Friedemann Bartz: Naja, wir kommen ja nicht zu nah an die Vögel ran, ich sag mal so um die 300 Meter, maximal 250 Meter vielleicht. Da ist es schon gut, wenn man sie vernünftig beobachten möchte, dass man ein Fernglas mitbringt. Aber ich selbst, ich habe ja immer ein großes Fernglas dabei, da können die Leute dann auch durchsehen. Also wenn man selbst eines mitbringt, das ist natürlich optimal. Und klar, wir sind draußen unterwegs, da wäre angemessene Kleidung schon ganz gut und feste Schuhe.
BB: Gibt es noch eine bestimmte Botschaft, die Sie als Ranger oder ehemaliger Ranger den Menschen auf Ihren geführten Wanderungen vermitteln möchten?
Friedemann Bartz: Also wenn wir in der Natur unterwegs sind, dann müssen wir uns dieser Natur einfach unterordnen. Und das heißt, wir halten das Wegegebot ein, wenn wir Hunde mitbringen, führen wir die Hunde an der Leine. Und wir genießen, dass einfach die Ruhe der Natur.
Es gibt übrigens nahezu zur gleichen Zeit ein zweites Highlight bei den Naturbeobachtungen hier bei uns in der Region, im Nationalpark Vorpommersche Boddenlandschaft. Die Hirschbrunft am Darßer Ort. Und das ist was ganz Besonderes dort, wenn man die Hirsche dort an dieser Stelle beobachten kann. Man kann sagen, das ist ein Alleinstellungsmerkmal. Die Hirsche, die auf den Dünen stehen, die dort röhren, die dort kämpfen. Und im Hintergrund hast du das Mare Baltikum, unsere wunderschöne Ostsee. Also faszinierend, einzigartig, wenn man dort den König des Darßwaldes an dieser Stelle beobachten kann. Kann ich nur jedem empfehlen, sich an den Führungen zu beteiligen, die ja auch von der Stadt Barth angeboten werden. Man vergisst es einfach nicht, dieses Erlebnis, dieses Einzigartige, dieses Faszinierende. Dort im Nationalpark Vorpommersche Boddenlandschaft am Darßer Ort. Und man kann die Hirsche dort an dieser Stelle am Darßer Ort, ich möchte das fast so nennen, aus nächster Nähe betrachten. Weil die Hirsche mit ihren Geweihen, ich nenne das immer die Insignien der Macht, die stecken ja während der Brunftzeit voller Testosteron. Und sie vergessen einfach die Gefahren, die auch durch Menschen oft entstehen für sie. Und deswegen kommt man relativ nah an diese Tiere ran und kann sie wunderbar fotografieren. Also für Fotografen ist das einfach ein Hotspot. Da sind mehrere Brunftrudel am Darßer Ort und ich weiß genau, wo stehen die starken Hirsche und kann den Leuten dann diese Giganten des Darßwaldes dort einfach vorführen.

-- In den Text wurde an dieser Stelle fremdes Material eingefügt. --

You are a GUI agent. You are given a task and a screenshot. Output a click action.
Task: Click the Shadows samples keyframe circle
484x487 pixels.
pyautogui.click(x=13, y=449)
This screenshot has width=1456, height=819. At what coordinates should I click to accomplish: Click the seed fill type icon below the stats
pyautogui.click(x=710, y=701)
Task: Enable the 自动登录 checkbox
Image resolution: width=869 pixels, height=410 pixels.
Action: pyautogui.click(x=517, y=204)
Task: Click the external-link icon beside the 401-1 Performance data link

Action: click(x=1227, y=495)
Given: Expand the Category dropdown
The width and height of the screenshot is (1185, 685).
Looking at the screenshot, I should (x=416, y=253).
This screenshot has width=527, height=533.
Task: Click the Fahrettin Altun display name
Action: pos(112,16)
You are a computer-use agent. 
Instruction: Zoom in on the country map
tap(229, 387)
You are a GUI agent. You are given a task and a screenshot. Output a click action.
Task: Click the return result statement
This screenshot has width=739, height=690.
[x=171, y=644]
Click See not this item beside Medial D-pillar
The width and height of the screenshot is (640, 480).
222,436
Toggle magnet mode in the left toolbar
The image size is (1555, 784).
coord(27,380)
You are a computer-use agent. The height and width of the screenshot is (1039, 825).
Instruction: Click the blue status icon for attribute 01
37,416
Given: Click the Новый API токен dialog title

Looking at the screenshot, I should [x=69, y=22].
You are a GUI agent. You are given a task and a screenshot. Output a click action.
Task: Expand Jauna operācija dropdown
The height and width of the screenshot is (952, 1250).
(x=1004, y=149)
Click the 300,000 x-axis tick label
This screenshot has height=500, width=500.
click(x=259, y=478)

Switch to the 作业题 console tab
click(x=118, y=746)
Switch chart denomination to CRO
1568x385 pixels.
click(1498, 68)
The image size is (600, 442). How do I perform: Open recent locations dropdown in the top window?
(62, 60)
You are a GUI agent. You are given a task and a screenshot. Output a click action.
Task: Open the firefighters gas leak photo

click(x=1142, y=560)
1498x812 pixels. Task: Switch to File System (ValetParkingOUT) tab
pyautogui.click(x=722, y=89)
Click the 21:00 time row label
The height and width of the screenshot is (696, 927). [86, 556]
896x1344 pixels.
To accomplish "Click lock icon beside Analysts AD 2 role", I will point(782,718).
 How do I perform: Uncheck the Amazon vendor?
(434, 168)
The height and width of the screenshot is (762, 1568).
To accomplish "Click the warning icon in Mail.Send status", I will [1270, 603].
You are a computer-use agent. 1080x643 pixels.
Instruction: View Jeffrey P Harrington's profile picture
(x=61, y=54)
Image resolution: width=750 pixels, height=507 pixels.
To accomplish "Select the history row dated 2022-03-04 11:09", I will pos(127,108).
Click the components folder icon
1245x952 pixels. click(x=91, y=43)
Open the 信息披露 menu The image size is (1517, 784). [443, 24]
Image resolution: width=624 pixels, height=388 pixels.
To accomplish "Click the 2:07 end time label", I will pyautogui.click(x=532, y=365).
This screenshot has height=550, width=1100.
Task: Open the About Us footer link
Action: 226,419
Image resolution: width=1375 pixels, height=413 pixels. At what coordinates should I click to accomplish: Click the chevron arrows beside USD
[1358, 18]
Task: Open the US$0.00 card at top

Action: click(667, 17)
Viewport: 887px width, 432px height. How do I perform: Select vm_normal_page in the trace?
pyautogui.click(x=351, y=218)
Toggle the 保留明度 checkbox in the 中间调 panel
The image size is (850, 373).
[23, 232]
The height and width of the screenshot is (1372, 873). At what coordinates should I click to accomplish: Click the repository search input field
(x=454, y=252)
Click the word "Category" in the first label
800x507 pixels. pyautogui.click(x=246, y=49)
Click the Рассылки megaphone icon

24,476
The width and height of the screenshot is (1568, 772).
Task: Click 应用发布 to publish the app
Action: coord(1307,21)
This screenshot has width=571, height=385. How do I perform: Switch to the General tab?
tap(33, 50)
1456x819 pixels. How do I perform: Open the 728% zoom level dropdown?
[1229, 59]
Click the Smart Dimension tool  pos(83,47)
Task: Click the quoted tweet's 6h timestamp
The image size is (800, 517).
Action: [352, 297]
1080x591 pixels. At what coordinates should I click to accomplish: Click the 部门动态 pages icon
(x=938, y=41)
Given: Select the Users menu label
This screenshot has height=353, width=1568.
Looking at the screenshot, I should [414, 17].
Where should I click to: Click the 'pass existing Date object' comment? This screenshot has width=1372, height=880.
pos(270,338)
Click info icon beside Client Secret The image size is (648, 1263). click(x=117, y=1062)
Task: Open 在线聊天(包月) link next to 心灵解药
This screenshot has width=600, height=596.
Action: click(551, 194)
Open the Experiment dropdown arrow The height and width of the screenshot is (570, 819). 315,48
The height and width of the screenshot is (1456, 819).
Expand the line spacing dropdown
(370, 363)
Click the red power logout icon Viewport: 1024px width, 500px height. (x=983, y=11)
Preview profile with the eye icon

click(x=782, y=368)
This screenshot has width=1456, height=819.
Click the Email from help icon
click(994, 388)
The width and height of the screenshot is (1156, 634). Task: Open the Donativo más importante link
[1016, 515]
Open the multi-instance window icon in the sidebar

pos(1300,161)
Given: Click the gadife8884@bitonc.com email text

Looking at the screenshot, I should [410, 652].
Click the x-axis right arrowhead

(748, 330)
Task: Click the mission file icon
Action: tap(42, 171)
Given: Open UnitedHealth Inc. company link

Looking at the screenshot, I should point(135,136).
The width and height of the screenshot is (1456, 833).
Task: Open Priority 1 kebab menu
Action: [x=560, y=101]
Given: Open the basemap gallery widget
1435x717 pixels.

BB: Vielen Dank, Herr Bartz, für diese interessanten Einblicke in die faszinierende Welt der Kranichrast und Naturbeobachtung in unserer Region. Es war sehr aufschlussreich, mit Ihnen zu sprechen.
Friedemann Bartz: Gern geschehen. Es war mir eine Freude, über meine Leidenschaft für die Natur und die Schönheit unserer Region zu sprechen.